The choice of hybrid-electric drive is “no whim,” Mark Signorelli, vice president and general manager Ground Combat Vehicle at BAE, said at a press briefing July 27.

The technology is mature, he said. “It allows us to add more survivability to the vehicle without increasing the gross vehicle weight. It provides power, not just for mobility but also for other technology integration and it provides a forward-facing technology that will allow the vehicle to grow into the future.”

“Our mobility meets or exceeds that of the Abrams main battle tank,” he said. The mobility performance extends beyond the current 53-ton weight of the GCV vehicle up to 75 tons, still meeting all of the mobility requirements.

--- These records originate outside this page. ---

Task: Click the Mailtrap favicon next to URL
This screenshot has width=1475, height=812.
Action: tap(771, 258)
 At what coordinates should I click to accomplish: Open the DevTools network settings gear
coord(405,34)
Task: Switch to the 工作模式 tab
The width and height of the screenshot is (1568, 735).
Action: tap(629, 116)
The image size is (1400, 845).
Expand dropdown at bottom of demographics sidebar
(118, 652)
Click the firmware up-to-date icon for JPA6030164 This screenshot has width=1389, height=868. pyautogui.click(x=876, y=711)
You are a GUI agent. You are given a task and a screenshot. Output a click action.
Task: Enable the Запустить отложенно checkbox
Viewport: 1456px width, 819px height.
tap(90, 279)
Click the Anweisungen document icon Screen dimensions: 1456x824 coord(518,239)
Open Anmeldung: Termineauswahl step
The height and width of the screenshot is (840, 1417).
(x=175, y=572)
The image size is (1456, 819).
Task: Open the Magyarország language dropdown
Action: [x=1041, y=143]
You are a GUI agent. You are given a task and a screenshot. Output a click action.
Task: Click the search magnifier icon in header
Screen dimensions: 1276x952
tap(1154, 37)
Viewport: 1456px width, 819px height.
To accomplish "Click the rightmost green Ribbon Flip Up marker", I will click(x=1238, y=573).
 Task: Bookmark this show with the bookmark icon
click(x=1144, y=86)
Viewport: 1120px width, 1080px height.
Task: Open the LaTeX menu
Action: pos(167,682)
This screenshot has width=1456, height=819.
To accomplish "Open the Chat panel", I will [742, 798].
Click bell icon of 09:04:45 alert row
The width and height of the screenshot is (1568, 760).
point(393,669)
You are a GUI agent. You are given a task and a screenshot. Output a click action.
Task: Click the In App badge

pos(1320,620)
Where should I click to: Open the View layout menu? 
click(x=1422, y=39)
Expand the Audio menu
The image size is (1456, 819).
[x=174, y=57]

The Army plans as many as three contract awards late this year. Teams led by General Dynamics [GD] and SAIC [SAI] have also submitted proposals for the 27-month technology demonstration phase (Defense Daily, May 24).

BAE has worked on hybrid electric drive since 1979 to include an electric M113 vehicle. Back then, he said, the technology was novel, but it has changed significantly over the decades. For example, now, most people have ridden in a Prius or Civic Hybrid or a hybrid bus. Caterpillar [CAT] also has started advertising its hybrid electric D-7E dozer, something they’ve been producing for 10 years.

While BAE produces hybrid electric drive, a global search for the best system came to team member QinetiQ North America, whichhas moved the mature technology into the combat vehicle environment. In 2009, as the GCV competition moved forward, QinetiQ said it redesigned its E-X Drive from the canceled 24-ton Future Combat Systems manned ground vehicle and scaled it up for the GCV (Defense Daily, Oct. 8).

Signorelli said the drive offers “a 50 percent reduction in moving parts and a 10-20 percent increase in fuel efficiency.”

“It’s the most weight efficient, most effective drive system that is mature and available to be fielded today,” he said. It meets all the GCV mobility requirements, and the cost savings over the life of the vehicle “far exceeds” current combat vehicles in terms of “fuel efficiency, agility, acceleration and maintainability.”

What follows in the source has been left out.